Dream Yoga and the Practices of Natural Light review

Dream Yoga and the Practices of Natural Light
Namkhai Norbu 
Snow Lion Publications: Ithaca, New York, 1992. 
128 pp. $12.95 (paperback).  

Dream Yoga and the Practices of Natural Light addresses the possibilities of lucid dreaming. Tibetan author Namkhai Norbu, an internationally respected teacher of the Vajrayana traditions of tantra and dzogchen, instructs as well on evoking passages into natural light (a nonconceptual display of consciousness) after falling asleep but before dreams begin. The introduction, beauti­fully written by Michael Katz, provides an historical account of the relevance of dreams and their value in several different cultures. It also emphasizes the importance of awakeness during both sleep and dreaming.

The book is particularly attuned to those practitioners sincere about awakening. In Katz’ interview with Namkhai Norbu, the practices of the night and their relation to awareness of our “real” nature in the day may challenge our ideas about practice in provocative ways. Awareness in dreamtime means maintaining the awareness we have found in meditation and in the contemplative state known in dzogchen as rigpa. The state must be established before spiritual growth can occur in sleep and dreaming. If a person has no capacity to be in rigpa, nighttime practices cannot be used as a means of liberation. But for the practitioner accomplished by day, sleep offers the possibility of roaming freely in dreams into the future and also to receive the clarity of the Buddhist teachings. One is also free to recieve messages of past teachings, to meet deities, and to discover old teachings from masters.
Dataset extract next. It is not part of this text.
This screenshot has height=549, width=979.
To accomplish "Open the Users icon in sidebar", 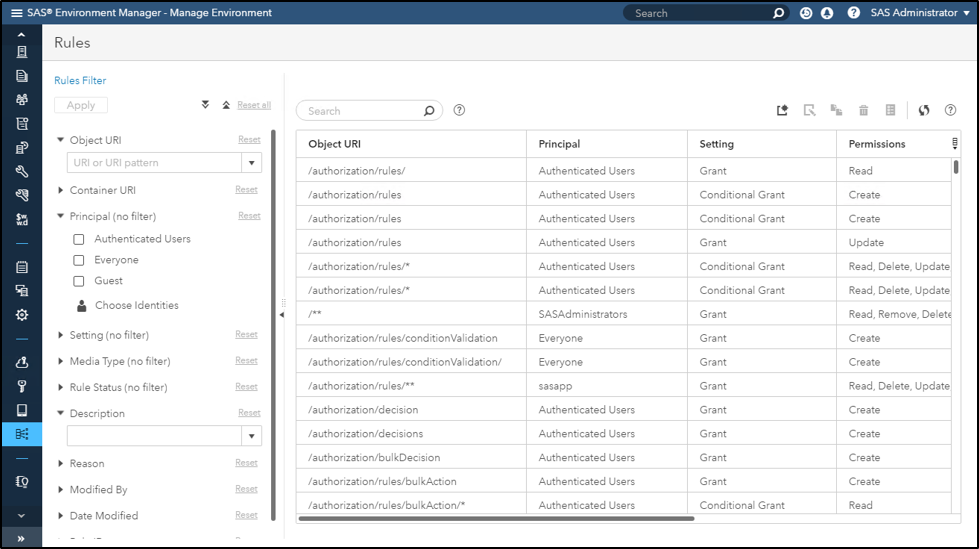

The awareness that one can maintain in dreams of the fact that one is dreaming can then be applied to the illusory nature of all phenomena, be it associated with daytime or nighttime visions. In this way, lucid dreaming en­courages the liberation from attachment to confusion, anxiety and to all conditioned thinking.

Nighttime and daytime practices work in tandem; the benefits of either one can be applied to the practices of the other. But dreamlife in particular encourages a liberation from duality and attachment. Namkhai Norbu Rinpoche makes it clear that if one wants to use sleep and dream experience as one’s path and use it in preparation for awakened living or to prepare for such an awakening, or to use it at death, or after dying, one must recieve transmission from a tantric or dzogchen teacher. But he also provides practices for those with previous experience of Buddha­nature, which describe in detail the process of seeing natural light. The experiences of the lights can be self-induced as a means to liberate us now, as well as during the pro­cess of dying, or after. He makes it clear that there is a relation between bardo states and the levels of consciousness we experience with sleeping and dreaming.

Describing the true nature of mind, Namkhai Norbu ends the book with a poem by Nyingma meditation master, Mipham Rinpoche (1846-1914):

“That which is called samsara is mere conceptualization. 
The great wisdom is free from all conceptualization. 
At this time whatever arises manifests as completely perfect. 
The state of great clear light is continuous … day and night.”